Clinton Foundation and the International Maize and Wheat Improvement Centre (CIMMYT) are launching a partnership to improve access by smallholder farmers to modern maize varieties and bolster food security in Malawi, Rwanda and Tanzania
To be launched through the Clinton Development Initiative, the project aims to improve economic opportunity for farmers.
“Farmers in Eastern and Southern Africa face increasing threats to their livelihoods, including drought, insect pests and diseases. This partnership will improve farmers’ access to modern crop varieties, the quality of their crops, opportunities to market the produce and food security for their families,” explained Ariana Constant, director of the Clinton Development Initiative.

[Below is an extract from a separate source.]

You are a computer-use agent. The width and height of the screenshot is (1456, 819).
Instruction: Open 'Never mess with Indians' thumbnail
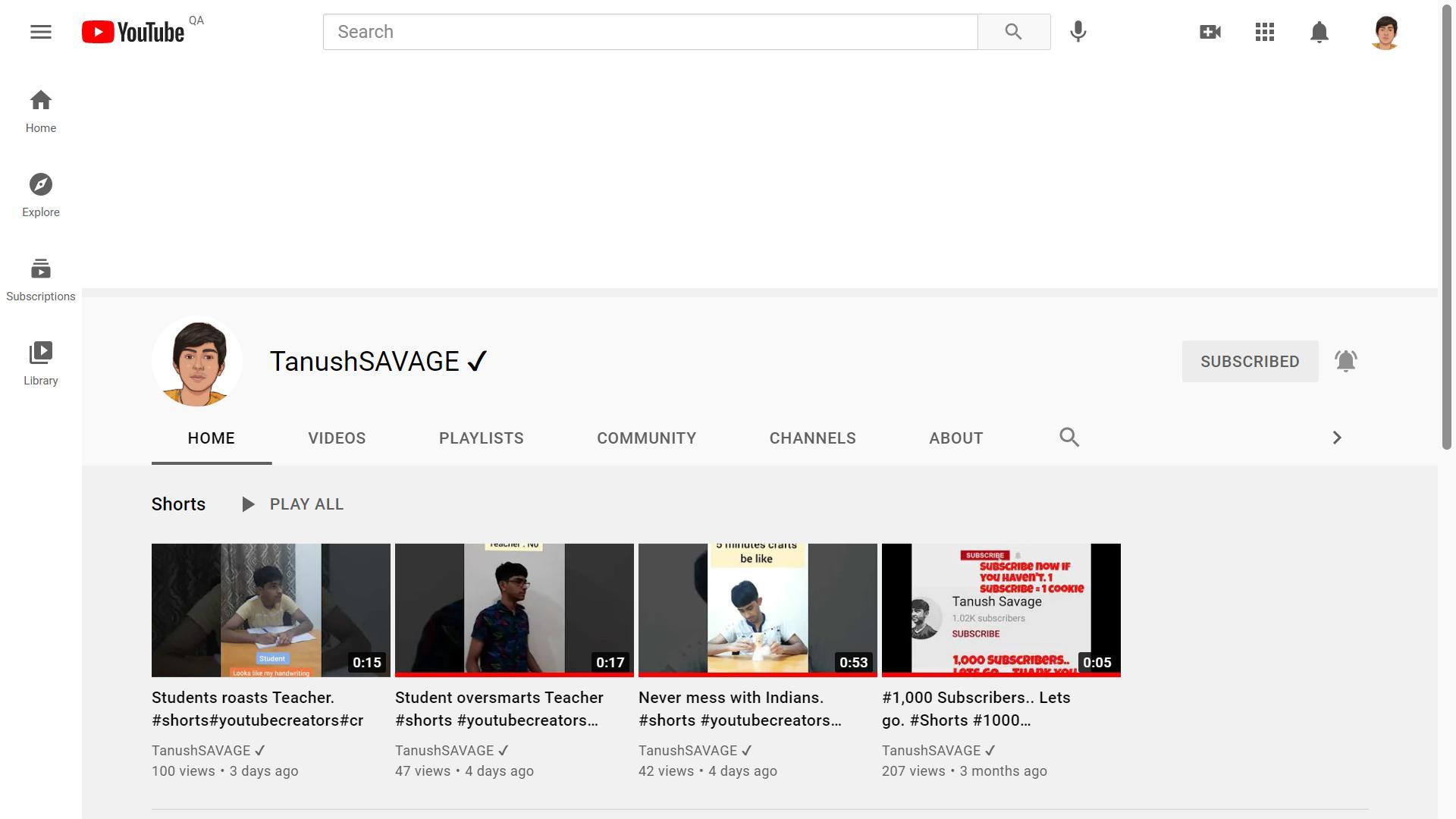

The partnership is set to boost production and offset the negative impact of climate-induced stresses. The seed varieties are all non-GMO, in keeping with regulations across Malawi, Rwanda and Tanzania.
“We are thrilled to join the Clinton Foundation in supporting smallholder farmers in Africa. Our commitment is to effectively deploy improved maize varieties, including drought and heat tolerant and disease-resistant varieties available to the Clinton Foundation’s network of farmers,” said Prasanna Boddupalli, director of CIMMYT Global Maize Programme and CGIAR Research Programme MAIZE.
“Beyond providing improved maize seeds, we will also collaboratively undertake varietal trials in the farmers’ fields, track genetic gains in farmers’ fields over time, and share the findings with the broader agricultural community in Eastern and Southern Africa,” Prasanna added.